**Task prompt**.
All that should come back is the lines of the data below from the one containing "This screenshot has width=582, height=386." to the one containing "The image size is (2104, 427).", inclusive, exactly as they stand.

**** Listed records ****

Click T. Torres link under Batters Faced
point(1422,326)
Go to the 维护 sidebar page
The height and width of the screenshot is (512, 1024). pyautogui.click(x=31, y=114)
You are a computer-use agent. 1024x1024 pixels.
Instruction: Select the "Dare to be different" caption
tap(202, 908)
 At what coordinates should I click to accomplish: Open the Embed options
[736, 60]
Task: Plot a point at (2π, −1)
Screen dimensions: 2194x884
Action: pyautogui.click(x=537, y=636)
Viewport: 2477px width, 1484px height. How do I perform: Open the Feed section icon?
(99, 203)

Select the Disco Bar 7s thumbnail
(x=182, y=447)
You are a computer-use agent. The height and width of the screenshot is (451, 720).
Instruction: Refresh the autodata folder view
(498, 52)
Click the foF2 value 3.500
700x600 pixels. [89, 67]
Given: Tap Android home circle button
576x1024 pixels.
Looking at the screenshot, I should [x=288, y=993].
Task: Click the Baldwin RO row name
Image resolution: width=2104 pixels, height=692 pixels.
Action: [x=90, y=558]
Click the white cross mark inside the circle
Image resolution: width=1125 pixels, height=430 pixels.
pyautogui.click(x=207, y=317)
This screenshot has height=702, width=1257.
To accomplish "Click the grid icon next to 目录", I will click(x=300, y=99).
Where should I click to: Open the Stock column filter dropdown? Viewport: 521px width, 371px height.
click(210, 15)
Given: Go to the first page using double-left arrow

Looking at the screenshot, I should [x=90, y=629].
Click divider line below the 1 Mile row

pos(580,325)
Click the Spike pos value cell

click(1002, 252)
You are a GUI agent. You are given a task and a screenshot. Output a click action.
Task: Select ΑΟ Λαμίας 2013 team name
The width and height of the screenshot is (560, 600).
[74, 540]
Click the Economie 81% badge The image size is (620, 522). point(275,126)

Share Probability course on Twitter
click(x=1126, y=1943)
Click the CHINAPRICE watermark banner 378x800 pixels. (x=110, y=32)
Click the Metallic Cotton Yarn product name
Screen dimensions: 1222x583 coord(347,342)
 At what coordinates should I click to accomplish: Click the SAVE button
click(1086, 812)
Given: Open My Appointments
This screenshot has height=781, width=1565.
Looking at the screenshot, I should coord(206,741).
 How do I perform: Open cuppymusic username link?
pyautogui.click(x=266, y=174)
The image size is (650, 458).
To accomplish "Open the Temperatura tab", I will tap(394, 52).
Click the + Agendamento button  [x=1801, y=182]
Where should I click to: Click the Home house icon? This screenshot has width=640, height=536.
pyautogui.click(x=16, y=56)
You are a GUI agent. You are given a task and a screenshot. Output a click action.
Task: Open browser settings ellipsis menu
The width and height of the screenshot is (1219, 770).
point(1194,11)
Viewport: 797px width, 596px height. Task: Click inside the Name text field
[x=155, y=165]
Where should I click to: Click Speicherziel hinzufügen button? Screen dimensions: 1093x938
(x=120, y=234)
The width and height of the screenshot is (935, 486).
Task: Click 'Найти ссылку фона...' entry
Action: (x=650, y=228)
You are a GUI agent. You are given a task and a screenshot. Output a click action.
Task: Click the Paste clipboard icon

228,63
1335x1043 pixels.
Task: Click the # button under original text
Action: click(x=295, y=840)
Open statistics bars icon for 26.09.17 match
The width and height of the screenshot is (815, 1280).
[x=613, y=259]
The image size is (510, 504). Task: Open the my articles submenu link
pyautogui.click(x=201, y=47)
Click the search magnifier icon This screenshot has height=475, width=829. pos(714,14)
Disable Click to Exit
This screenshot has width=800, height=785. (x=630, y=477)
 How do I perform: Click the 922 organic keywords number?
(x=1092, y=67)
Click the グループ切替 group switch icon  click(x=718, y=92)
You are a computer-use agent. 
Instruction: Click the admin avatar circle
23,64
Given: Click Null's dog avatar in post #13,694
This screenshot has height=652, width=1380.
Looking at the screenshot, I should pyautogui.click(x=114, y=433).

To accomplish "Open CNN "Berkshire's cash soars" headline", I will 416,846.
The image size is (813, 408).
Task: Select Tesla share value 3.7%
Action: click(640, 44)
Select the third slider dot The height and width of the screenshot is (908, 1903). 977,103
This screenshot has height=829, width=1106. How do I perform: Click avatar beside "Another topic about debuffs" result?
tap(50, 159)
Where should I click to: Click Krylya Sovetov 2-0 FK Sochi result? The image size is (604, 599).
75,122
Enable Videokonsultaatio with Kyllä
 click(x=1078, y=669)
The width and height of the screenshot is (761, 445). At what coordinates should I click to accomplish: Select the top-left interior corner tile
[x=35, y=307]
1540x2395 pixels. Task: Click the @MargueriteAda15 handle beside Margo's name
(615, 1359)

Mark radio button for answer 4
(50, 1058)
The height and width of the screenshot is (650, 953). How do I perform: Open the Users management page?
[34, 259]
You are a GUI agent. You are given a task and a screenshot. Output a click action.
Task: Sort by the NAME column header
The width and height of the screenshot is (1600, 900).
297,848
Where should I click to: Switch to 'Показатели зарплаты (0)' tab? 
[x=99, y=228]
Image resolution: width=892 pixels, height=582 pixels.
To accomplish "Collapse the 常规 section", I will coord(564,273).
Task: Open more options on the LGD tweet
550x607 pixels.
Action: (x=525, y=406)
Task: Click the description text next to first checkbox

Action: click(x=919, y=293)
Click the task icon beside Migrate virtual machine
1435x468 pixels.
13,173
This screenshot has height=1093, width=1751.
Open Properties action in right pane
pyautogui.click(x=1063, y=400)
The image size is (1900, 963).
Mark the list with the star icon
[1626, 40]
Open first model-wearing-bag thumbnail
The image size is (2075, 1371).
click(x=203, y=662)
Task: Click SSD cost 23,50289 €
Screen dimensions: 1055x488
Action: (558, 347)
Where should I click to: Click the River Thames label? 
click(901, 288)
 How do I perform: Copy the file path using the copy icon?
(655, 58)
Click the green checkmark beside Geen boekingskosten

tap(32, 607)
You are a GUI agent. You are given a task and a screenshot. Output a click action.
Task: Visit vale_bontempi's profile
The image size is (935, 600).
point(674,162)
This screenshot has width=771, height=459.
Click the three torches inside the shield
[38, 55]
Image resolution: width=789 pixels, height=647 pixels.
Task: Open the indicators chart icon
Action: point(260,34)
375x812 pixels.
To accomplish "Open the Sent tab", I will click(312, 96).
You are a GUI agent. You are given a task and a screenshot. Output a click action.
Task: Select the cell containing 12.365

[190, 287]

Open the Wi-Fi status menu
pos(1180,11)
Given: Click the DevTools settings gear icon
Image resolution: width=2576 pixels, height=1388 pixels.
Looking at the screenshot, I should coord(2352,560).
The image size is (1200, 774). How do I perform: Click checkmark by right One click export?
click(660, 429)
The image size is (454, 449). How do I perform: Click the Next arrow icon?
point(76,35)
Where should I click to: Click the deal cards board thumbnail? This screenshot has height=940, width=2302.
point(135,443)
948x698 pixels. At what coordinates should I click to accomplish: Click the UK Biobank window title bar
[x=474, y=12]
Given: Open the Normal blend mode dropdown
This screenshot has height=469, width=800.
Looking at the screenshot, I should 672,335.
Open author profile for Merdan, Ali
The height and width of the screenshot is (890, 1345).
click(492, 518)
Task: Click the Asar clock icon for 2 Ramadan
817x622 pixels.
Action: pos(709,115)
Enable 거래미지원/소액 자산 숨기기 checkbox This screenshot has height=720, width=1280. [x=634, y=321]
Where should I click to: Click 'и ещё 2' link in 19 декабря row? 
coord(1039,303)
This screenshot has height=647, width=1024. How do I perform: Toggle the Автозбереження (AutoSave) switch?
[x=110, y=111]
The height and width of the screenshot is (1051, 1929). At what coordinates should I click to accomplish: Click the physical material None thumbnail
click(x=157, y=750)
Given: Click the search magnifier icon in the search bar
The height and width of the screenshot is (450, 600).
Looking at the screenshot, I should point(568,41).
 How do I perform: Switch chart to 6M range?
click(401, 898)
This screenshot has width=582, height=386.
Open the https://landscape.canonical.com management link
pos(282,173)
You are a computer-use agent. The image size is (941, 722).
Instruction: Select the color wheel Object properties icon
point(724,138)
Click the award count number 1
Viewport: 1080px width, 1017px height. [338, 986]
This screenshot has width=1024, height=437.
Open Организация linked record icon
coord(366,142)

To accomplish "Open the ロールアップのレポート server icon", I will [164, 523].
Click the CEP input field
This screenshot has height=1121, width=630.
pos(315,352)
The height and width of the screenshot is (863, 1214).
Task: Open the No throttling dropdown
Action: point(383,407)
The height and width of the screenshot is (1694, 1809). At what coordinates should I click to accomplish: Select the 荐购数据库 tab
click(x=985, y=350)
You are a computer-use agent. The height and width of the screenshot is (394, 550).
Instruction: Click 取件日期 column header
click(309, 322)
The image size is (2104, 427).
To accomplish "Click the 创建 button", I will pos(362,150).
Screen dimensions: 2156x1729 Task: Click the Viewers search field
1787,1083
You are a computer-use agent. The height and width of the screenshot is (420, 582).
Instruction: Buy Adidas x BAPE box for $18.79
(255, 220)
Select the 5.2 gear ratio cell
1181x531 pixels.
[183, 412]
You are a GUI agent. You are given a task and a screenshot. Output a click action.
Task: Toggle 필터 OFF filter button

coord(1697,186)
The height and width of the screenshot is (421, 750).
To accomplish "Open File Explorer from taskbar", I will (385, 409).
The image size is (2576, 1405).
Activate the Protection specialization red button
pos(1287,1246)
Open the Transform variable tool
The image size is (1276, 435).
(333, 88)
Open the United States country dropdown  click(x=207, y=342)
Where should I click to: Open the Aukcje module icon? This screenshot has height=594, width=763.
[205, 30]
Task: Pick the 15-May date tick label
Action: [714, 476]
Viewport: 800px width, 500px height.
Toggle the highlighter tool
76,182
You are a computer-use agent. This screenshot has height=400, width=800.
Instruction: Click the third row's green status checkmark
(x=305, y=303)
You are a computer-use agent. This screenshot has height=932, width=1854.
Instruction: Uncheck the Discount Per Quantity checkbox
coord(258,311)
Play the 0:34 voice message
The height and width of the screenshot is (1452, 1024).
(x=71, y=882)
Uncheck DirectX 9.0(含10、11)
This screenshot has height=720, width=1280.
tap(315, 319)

****

**Answer box**.
This screenshot has width=582, height=386.
Open the https://landscape.canonical.com management link
pos(282,173)
You are a computer-use agent. The image size is (941, 722).
Instruction: Select the color wheel Object properties icon
point(724,138)
Click the award count number 1
Viewport: 1080px width, 1017px height. [338, 986]
This screenshot has width=1024, height=437.
Open Организация linked record icon
coord(366,142)

To accomplish "Open the ロールアップのレポート server icon", I will [164, 523].
Click the CEP input field
This screenshot has height=1121, width=630.
pos(315,352)
The height and width of the screenshot is (863, 1214).
Task: Open the No throttling dropdown
Action: point(383,407)
The height and width of the screenshot is (1694, 1809). At what coordinates should I click to accomplish: Select the 荐购数据库 tab
click(x=985, y=350)
You are a computer-use agent. The height and width of the screenshot is (394, 550).
Instruction: Click 取件日期 column header
click(309, 322)
The image size is (2104, 427).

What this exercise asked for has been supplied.